The grains come in a wide variety of shapes (mostly spherical), sizes and surface markings characteristic of the different species. Pollen grains of pines, firs and spruces are winged. The smallest pollen grain is that of the forget-me-not at around 0.006 mm diameter. Wind-borne pollen grains are larger. There are some amazing images of pollen seen through electro-scanning microscopes. Forensic scientists and archeologists are keen on the study of pollen (palynology) as it helps them track and date specimens.

These are pollen grains from sunflower, morning glory, prairie hollyhock, evening primrose and castor bean.

I first came across the idea of the pollen path through the work of Joseph Campbell.  He describes the Navaho ritual that reflects lifting the focus beyond the basic animal level of survival to intimations of the heartwood, what makes us human. Pollen is the life source and the pollen path is the path to the centre. The Navaho prayer goes like this:

Oh, beauty before me,

beauty behind me,

beauty to the right of me,

beauty to the left of me,

beauty above me,

beauty below me,

I’m on the pollen path.

It’s intriguing how closely this echoes The Deer’s Cry, the ‘Breastplate Prayer’ of St Patrick, so named because it is the breastplate that protects the heart.

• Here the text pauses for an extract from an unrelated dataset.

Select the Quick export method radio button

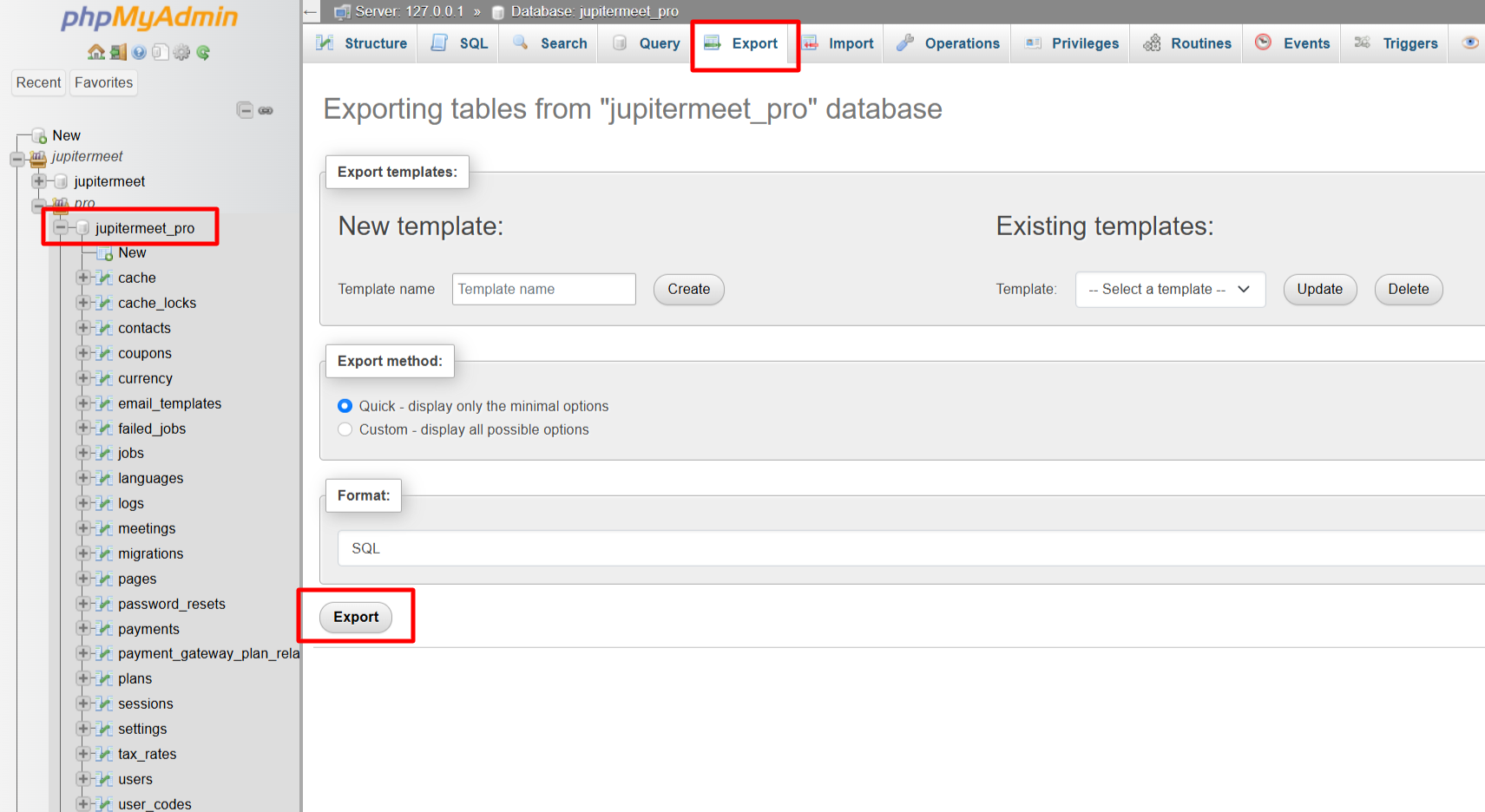point(345,406)
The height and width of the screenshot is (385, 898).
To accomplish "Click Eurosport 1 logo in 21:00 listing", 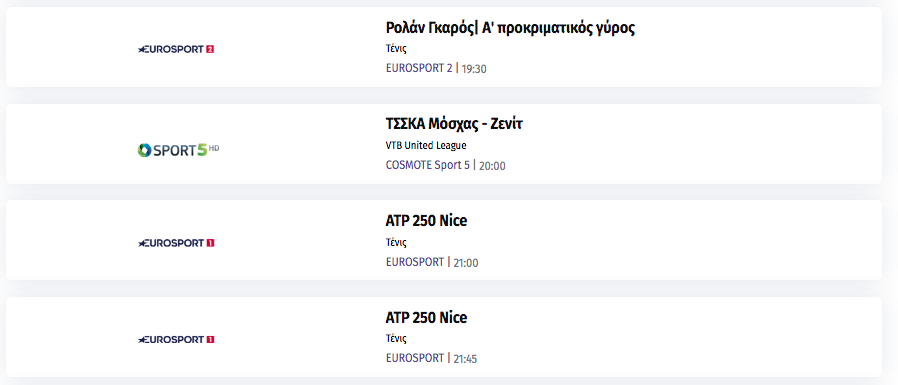I will 176,243.
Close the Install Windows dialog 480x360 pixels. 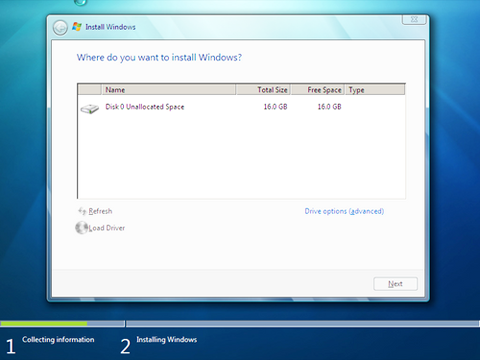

Christ be with me, Christ within me,
Christ behind me, Christ before me,
Christ beside me, Christ to win me,
Christ to comfort and restore me.
Christ beneath me, Christ above me,
Christ in quiet, Christ in danger,
Christ in hearts of all that love me,
Christ in mouth of friend and stranger.

Margaret Schevill-Link has written a book on Navaho myths (called The Pollen Path).  She quotes another blessing:

Be still within yourselves

and know the trail is beautiful.

Whenever you are in danger

walk carefully and quietly.

Your feet will be blessed with pollen

and your hands will be blessed with pollen.

Let your minds and your voices

go forward on the pollen path.

Last night at Harnham we celebrated the New Year, letting go the old and welcoming the new, with our traditional Ritual of Forgiveness and Aspiration.  I love this time of year, even more than Christmas.  It’s a wonderful chance to look again at what we choose to pollinate in our own lives.  I wish all of you reading this a New Year rich with pollen – with seed, blossom and fruit.